[Written exercise] Output the lines of the listing below from the line containing "Click the false value of useFaceCheck" through the line containing "Action: pyautogui.click(x=152, y=226)", including both, with the pictures omitted.

[Given data]
== == ==

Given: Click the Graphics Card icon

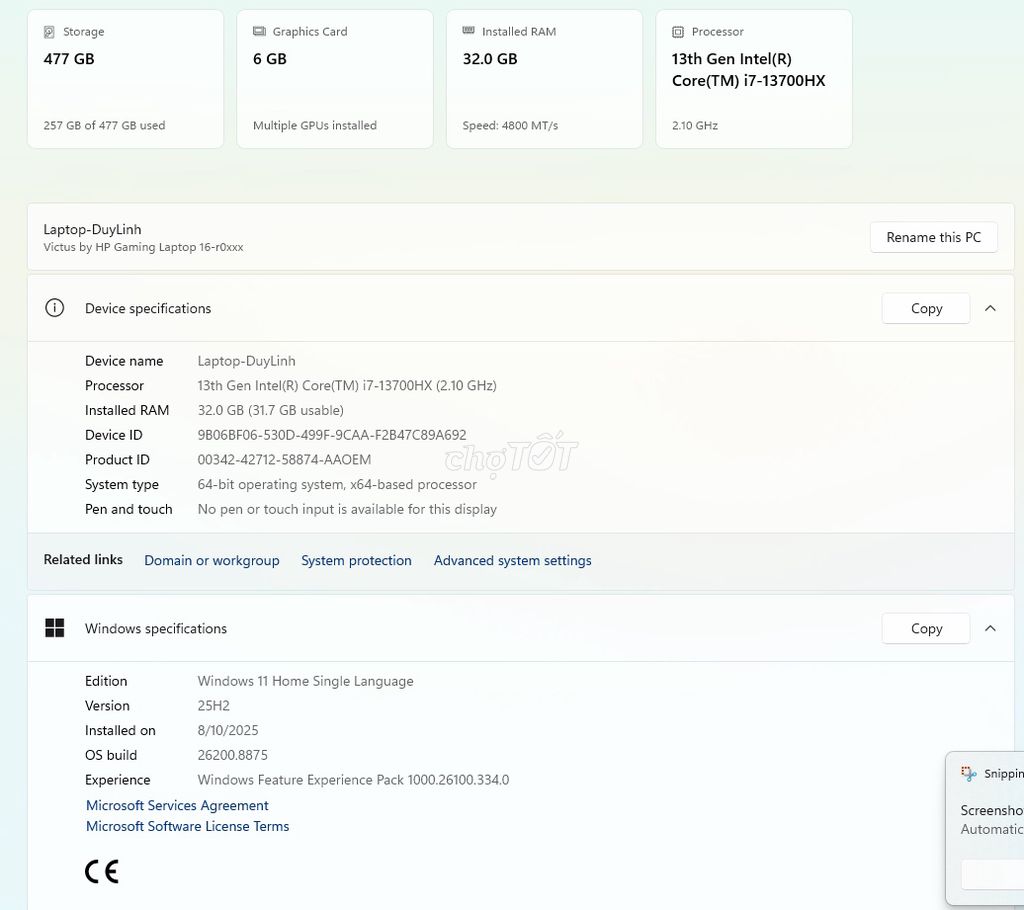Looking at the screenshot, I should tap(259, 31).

== == ==

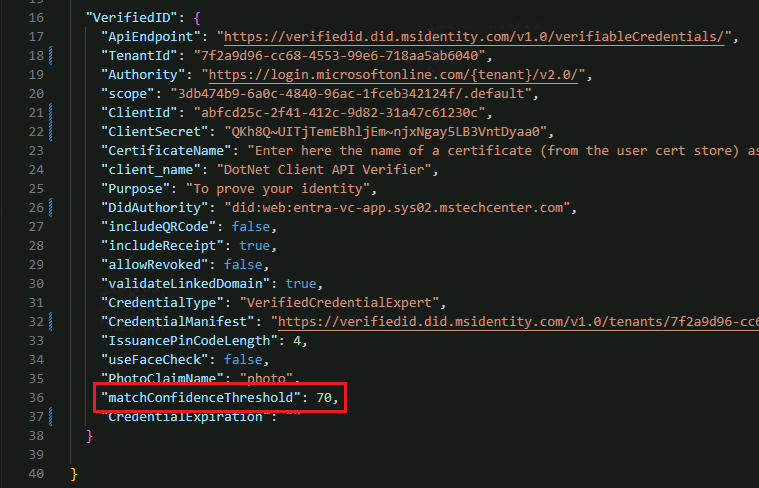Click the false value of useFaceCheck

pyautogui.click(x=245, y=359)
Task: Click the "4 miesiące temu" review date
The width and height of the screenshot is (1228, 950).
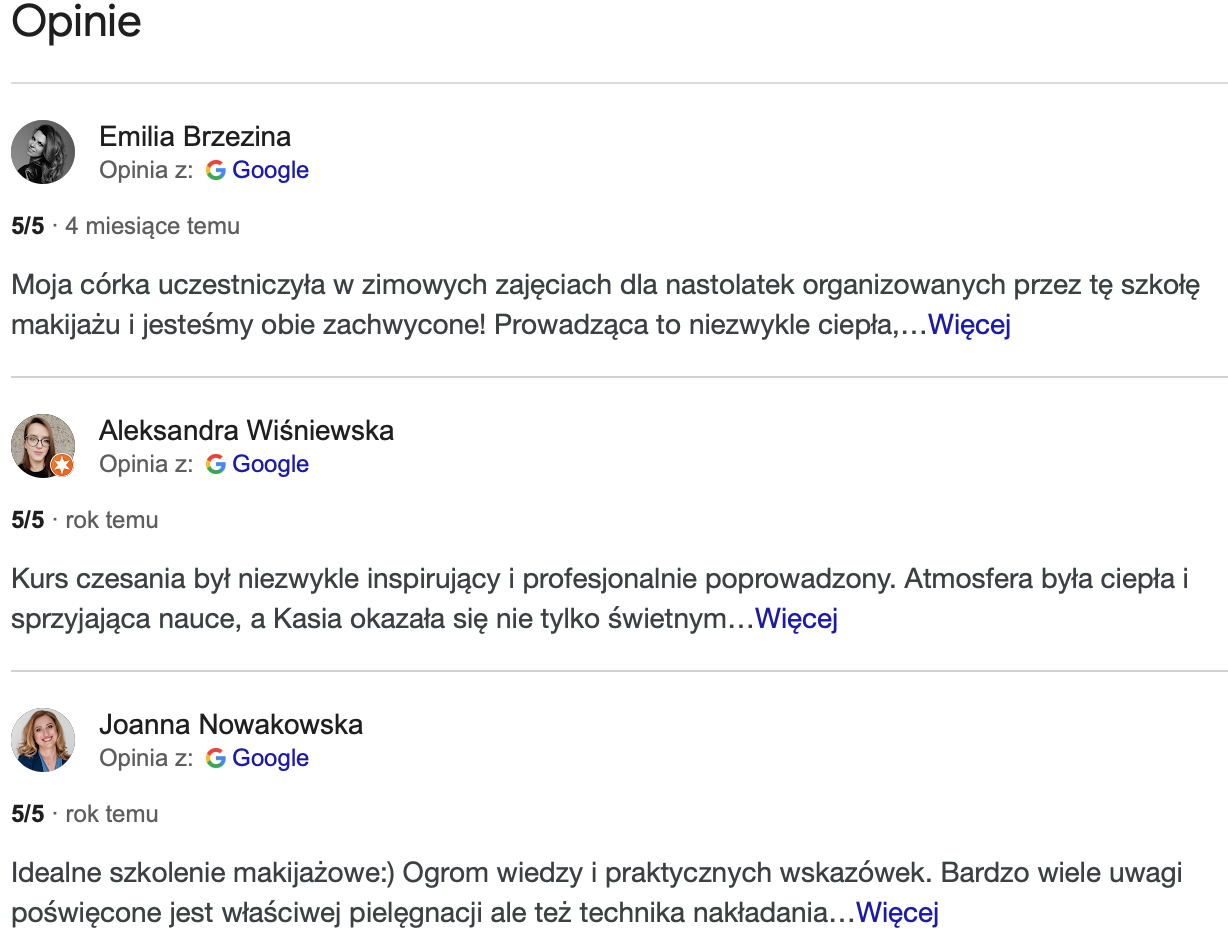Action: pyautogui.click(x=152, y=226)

== == ==

[Solved exercise]
Click the false value of useFaceCheck

pyautogui.click(x=245, y=359)
Task: Click the "4 miesiące temu" review date
The width and height of the screenshot is (1228, 950).
Action: pyautogui.click(x=152, y=226)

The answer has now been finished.